**Data for processing:**
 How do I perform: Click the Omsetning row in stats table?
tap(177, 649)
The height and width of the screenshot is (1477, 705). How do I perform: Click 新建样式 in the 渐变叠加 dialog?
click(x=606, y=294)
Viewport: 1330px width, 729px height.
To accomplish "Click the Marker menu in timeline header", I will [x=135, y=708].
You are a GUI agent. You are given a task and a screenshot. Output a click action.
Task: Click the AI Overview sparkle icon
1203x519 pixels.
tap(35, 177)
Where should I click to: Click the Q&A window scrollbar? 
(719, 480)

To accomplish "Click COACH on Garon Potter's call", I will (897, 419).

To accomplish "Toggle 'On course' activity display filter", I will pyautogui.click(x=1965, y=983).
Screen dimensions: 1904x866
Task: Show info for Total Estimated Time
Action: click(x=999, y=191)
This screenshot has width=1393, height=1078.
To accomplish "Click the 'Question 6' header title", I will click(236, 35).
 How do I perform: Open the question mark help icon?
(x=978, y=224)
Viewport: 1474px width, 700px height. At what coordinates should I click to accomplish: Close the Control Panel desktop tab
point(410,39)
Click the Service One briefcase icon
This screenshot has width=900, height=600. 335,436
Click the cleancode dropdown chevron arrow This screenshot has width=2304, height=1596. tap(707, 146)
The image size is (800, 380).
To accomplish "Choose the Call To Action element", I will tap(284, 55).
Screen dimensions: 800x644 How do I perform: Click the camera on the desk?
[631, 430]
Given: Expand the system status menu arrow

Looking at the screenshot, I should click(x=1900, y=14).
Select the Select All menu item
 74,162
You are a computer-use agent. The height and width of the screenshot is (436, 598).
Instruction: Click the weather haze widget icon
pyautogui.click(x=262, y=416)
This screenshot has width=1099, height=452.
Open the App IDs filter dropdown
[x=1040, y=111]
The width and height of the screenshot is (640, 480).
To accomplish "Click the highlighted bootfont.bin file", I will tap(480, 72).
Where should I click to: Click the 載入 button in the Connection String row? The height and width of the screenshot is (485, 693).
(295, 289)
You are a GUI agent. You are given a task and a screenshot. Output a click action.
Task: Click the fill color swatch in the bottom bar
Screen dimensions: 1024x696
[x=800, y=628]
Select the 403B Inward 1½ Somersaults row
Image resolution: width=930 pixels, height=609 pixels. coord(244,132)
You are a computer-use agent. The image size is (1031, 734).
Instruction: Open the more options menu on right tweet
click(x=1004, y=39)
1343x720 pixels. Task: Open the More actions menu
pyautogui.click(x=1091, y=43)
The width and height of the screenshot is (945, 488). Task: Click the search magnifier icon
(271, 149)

**Your instructions:** Gather every line above that contains the string "icon", treating uppercase and lowercase letters as distinct.

**Final result:**
Task: Click the AI Overview sparkle icon
 How do I perform: Open the question mark help icon?
Click the Service One briefcase icon
Instruction: Click the weather haze widget icon
The width and height of the screenshot is (945, 488). Task: Click the search magnifier icon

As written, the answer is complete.